The MacBook and MacBook Pro Mid 2012 and earlier models (excluding all MacBook Airs and the Late 2012 and later Retina MacBook Pro) have hard drives that can be replaced with a larger, faster 2.5″ SATA hard drive or upgraded to a 2.5″ SATA Solid State (SSD) flash drive.
The models vary a bit in how you access the drive. In general you will need a Philips #00 screwdriver and a Torx #6 (for newer models) and/or Torx #8 screwdriver (for older models). The latest MacBook Pros may require a TriWing screwdriver as well. There are take-apart instructions for all Mac notebook models at ifixit.com.
I recommend that along with your new hard drive or SSD drive, you purchase a USB – SATA 2.5″ drive enclosure for about $20. This makes transferring your data from the original drive very easy.
Note: The instructions below will NOT transfer a BootCamp installation or any of the Windows data. For instructions on copying a BootCamp Windows installation to another drive, go here for instructions on using WinClone ($20).
- First, download CarbonCopyCloner from http://www.bombich.com/ Consider dropping a donation to Mike while you are there, trust me the time this software will save you is worth a few bucks.

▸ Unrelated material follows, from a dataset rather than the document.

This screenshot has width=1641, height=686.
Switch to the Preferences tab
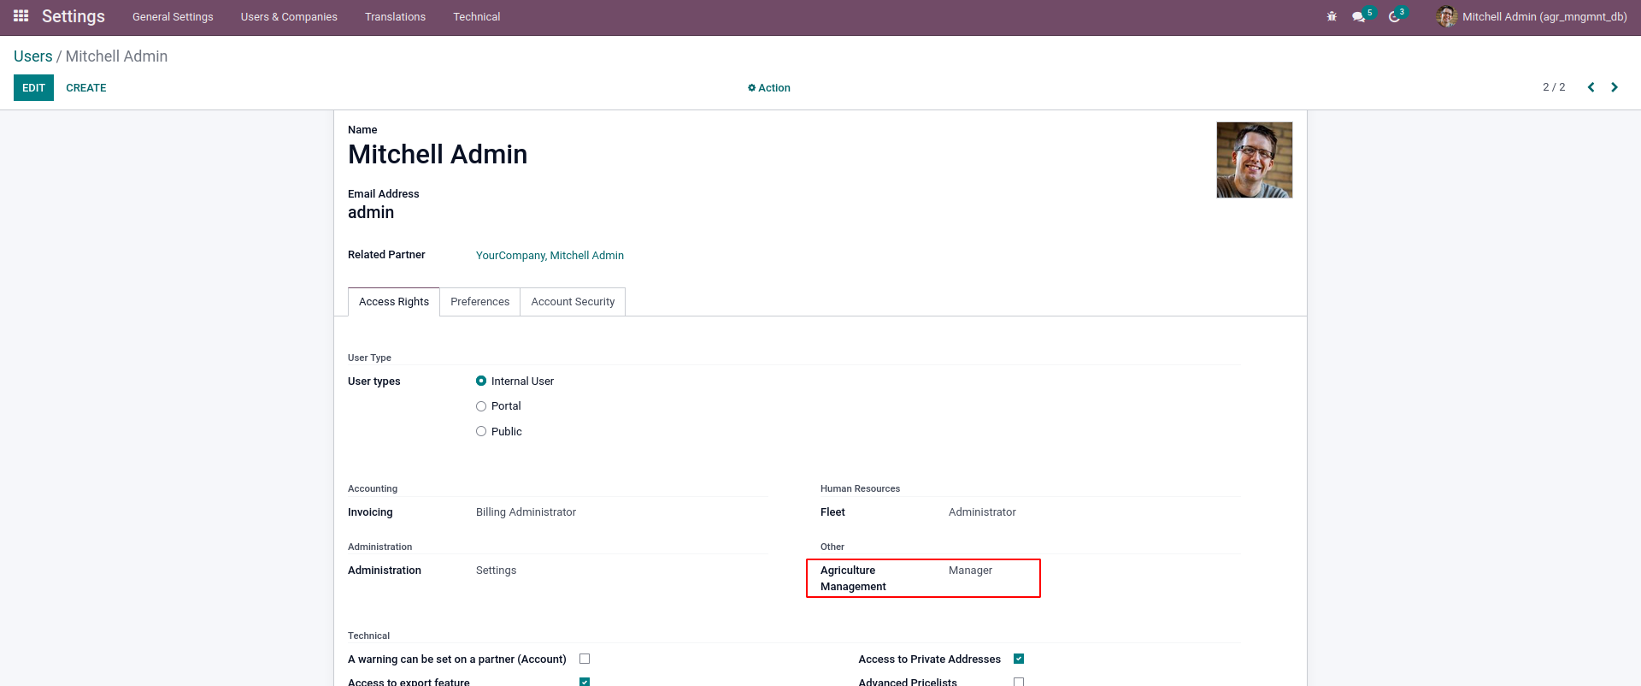coord(479,302)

- Install the old drive into the USB enclosure, install the new drive into the Mac, and attach the USB enclosure with the old drive to the machine.
- Boot OSX with the old drive. If necessary, hold the Option key down at startup to select the startup drive.
- Use Apple’s Disk Utility (Applications > Utilities folder) to format the new drive. Choose Partition, and decide at this point whether you want to make any separate partitions on the drive. (For most people, it is preferable to leave it as one partition.) Under the Options, choose GUID as the partition type, and choose Mac OS Extended as the formatting type (see this post for detailed instructions)
- Fire up CarbonCopyCloner and have it make a bootable clone of your internal hard drive to the new drive.
- Once the cloning is finished, restart the machine holding Option key down, and select the new drive as the Startup Disk.
- You can now use the older one in the USB enclosure, as a backup or for transportable data.
The other thing you can do with a MacBook Pro that has an optical drive, is to replace the optical (DVD) drive with either a hard drive or a SSD drive.
In order to do this surgery, you need to have a optical drive bay bracket that is correct for the machine. There are two varieties, the PATA connect version is for early MacBook Pros, and the SATA connect version is for the Unibody MacBook Pro models and later. The brackets run between $40 and $65, you will need to specify your Mac identifier when you order. (The Mac Identifier will look something like “MacBookPro5,2” – this can be found under the Apple Menu > About this Mac > More Information > Hardware)
The optical drive bay data connector in the MacBook and MacBook Pro may not be as fast as the connector for the main hard drive. What you can do if you are installing a SSD drive as a boot drive, is to install the SSD into the main hard drive spot, and relocate the hard drive into the optical bay.
You an also get an external USB enclosure for your DVD drive, so you can continue using it.